What is hypnosis?
Hypnosis is a state of concentrated attention where we are in a kind of trance. Both children and adults spontaneously go into a trance several times a day all by themselves.
For example, you are in a trance when you stumble over your morning coffee, or when you arrive at work without being able to remember how you actually got there. Your attention is deeply absorbed and focused, you are awake, but not quite present in the same way as you would be if you were talking to another human being.
In hypnosis, you get into a trance state using various hypnosis techniques. Being in a trance means that parts of one's consciousness are disabled.
In trance we become more susceptible to influences. This is used in hypnosis by giving the client so-called 'suggestions'.
Clinical hypnosis is used to influence our brain, so that we can, for example, change bad habits or get relief for physical pain or psychological difficulties, such as anxiety and depression. Hypnosis is used in mental training to improve performance in sports or for exams, and sometimes hypnosis is used instead of anesthesia in surgery.
Hypnotherapy means that you do therapy in hypnosis. In hypnotherapy, you often use techniques that you can also use in ordinary conversation therapy, but the effect will often be stronger because the brain works a little differently in hypnosis.
You can work with beliefs we have about ourselves, such as poor self-esteem or go back in time and process traumatic experiences that have settled in our unconscious memory and perhaps created inappropriate behavior or given us anxiety or depression.
What happens in the brain during hypnosis?
When we are brought into hypnosis, the pace of the electrical activity in the brain slows down. On an EEG measurement of the brain, you can see how the brain waves oscillate more slowly in hypnosis as in a state of relaxation and perhaps light sleep. The deeper the hypnosis, the slower the brain works.
The front parts of our brain, the frontal lobes, which are responsible for our critical thinking, become less active during hypnosis. Our right brain becomes more active. In this part of the brain, we typically work more creatively and in images.
Our brain can be changed. This is used in several ways in hypnosis, partly by strengthening the neural networks, partly by getting the brain to form new connections. You can work with this by getting the person under hypnosis to imagine that he is developing a new ability. It could, for example, be the ability to remain calm when going to an exam instead of being paralyzed with fear.

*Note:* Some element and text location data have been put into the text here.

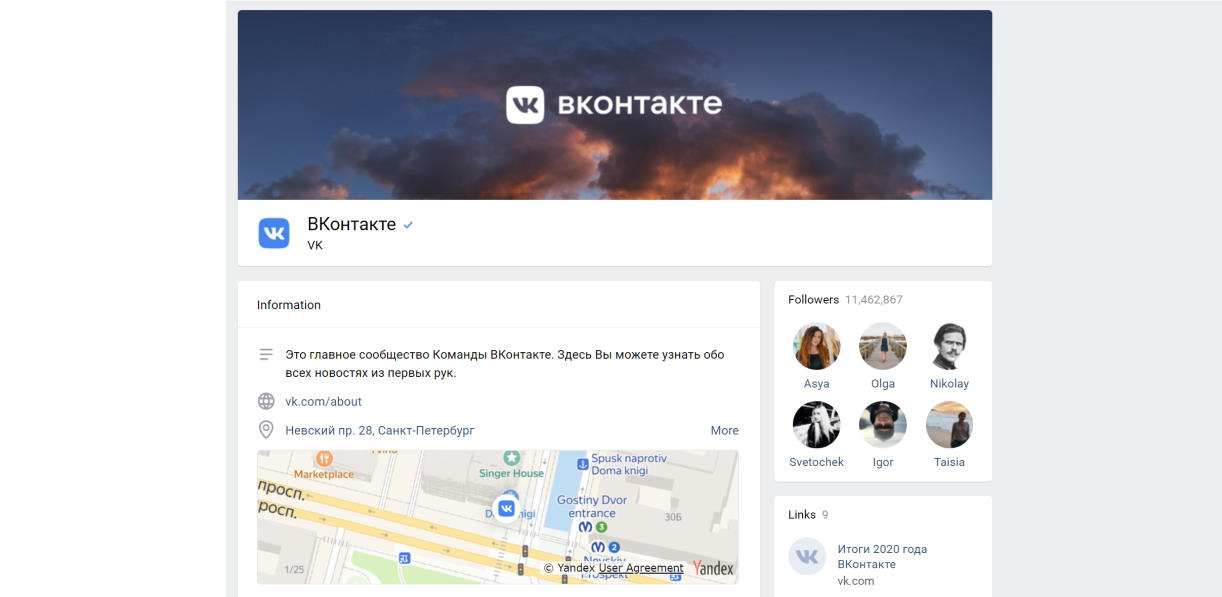Click the VK community avatar logo

(x=274, y=233)
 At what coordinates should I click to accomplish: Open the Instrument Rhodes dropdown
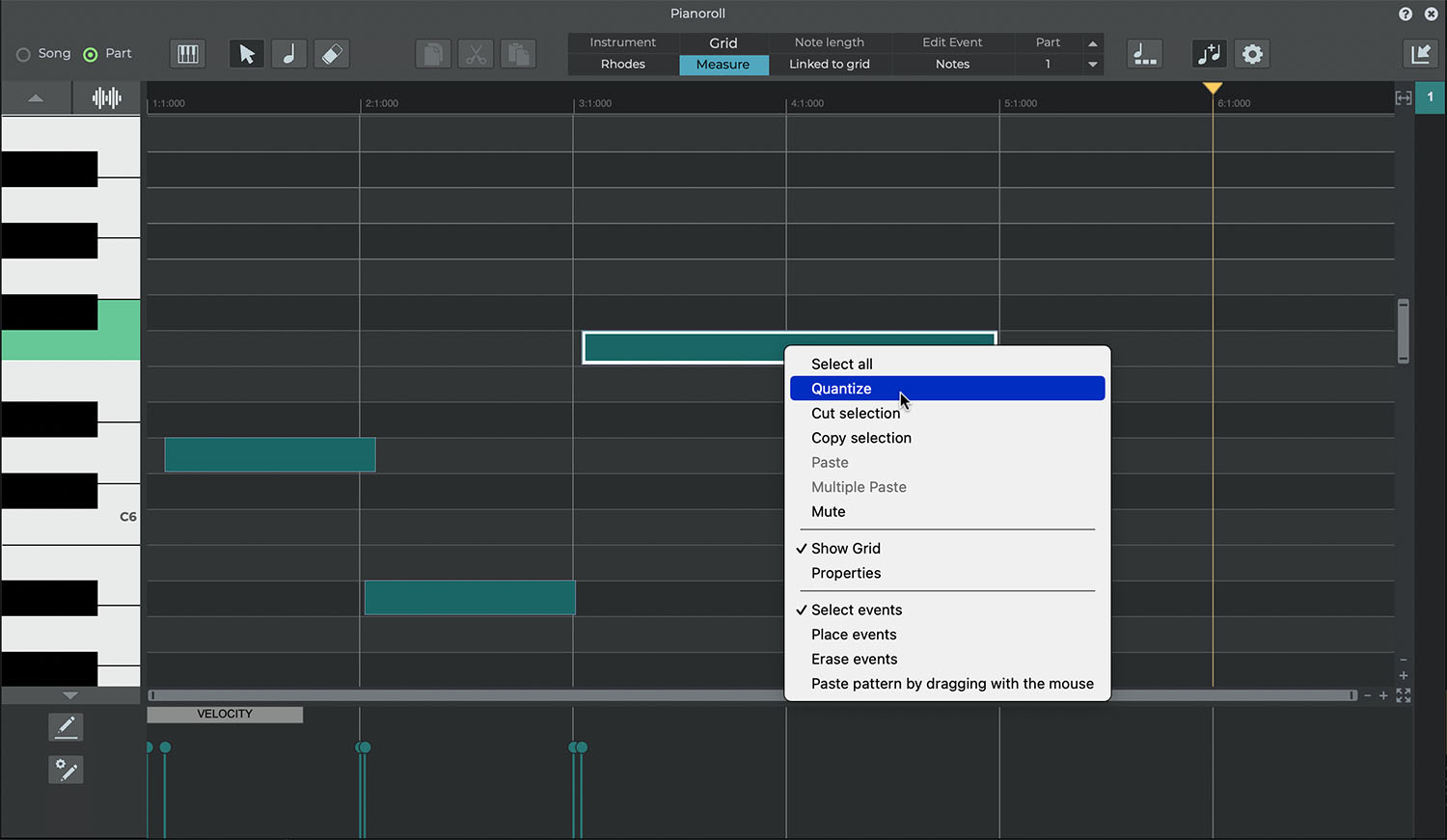[x=623, y=65]
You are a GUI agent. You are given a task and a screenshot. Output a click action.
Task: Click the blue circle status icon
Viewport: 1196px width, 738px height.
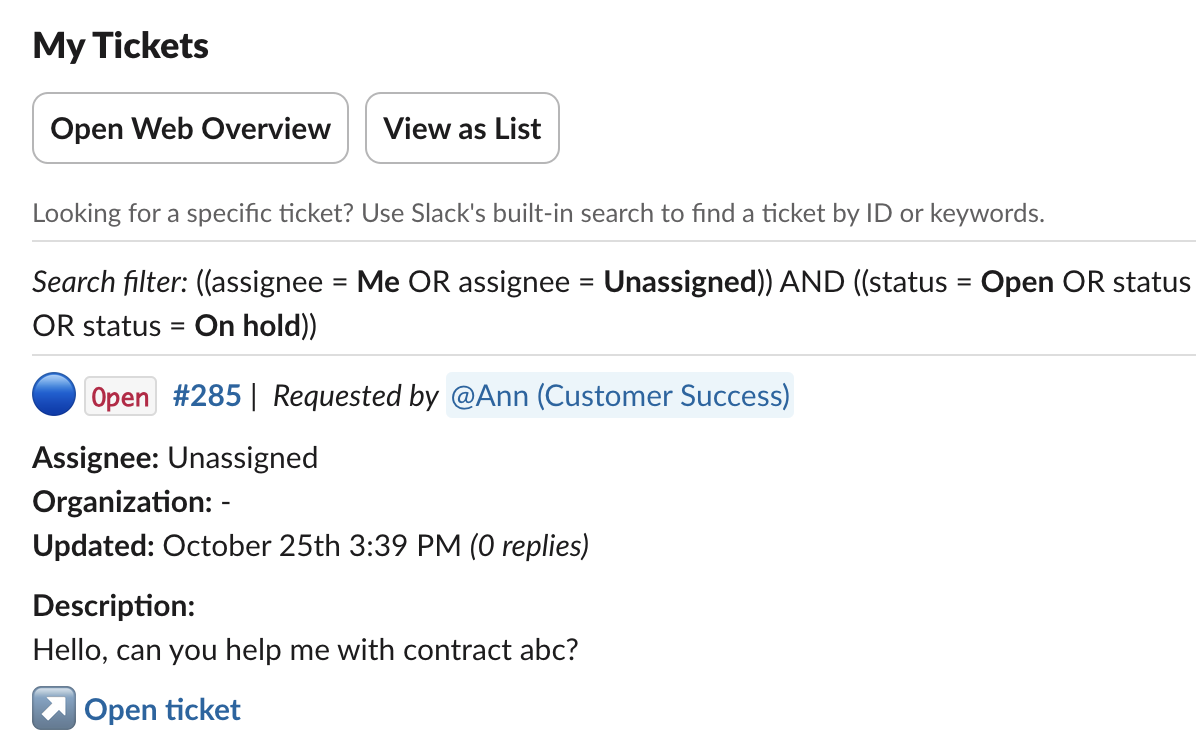click(x=55, y=396)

Can everyone be hypnotized?
There is a difference in how susceptible we humans are to hypnosis. 10-15% of all adults are highly hypnotizable, i.e. easily goes into a trance. They are particularly good at imagining things in hypnosis and taking messages to heart. The research indicates that hypnosis works particularly effectively on people who are easy to hypnotize.
60–80% of us are generally hypnotizable. This means that we are affected by the hypnosis to varying degrees. Typically, you can experience that during hypnosis you can simultaneously feel very awake and fully conscious, but at the same time experience that the body feels heavy and relaxed and almost unable to move. Here the body shows that you are in hypnosis.
Finally, there are 10-15% who are low hypnotizable. They find it difficult to let go of critical thinking and get carried away by the guidance that the hypnotist does.
You can become somewhat more hypnotizable by training.
It is also very different how many treatments are needed before you experience an effect - among other things depending on the problem.
Can you remember what happened in hypnosis?
As a general rule, you can remember what you have worked with in hypnosis, perhaps not in detail, but in general terms.
If you have been in a deep trance, there will often be a form of forgetting what has happened. It is called amnesia and is completely normal.
If you would like to be able to remember the content, the hypnotist can say: "You will be able to remember everything afterwards" and in this way help you stick to the content.
Many are nervous about whether they will lose control of themselves in hypnosis, but you cannot hypnotize a person who does not want to be hypnotized, and if something happens during hypnosis that you do not like, you can easily come out of the hypnotic state.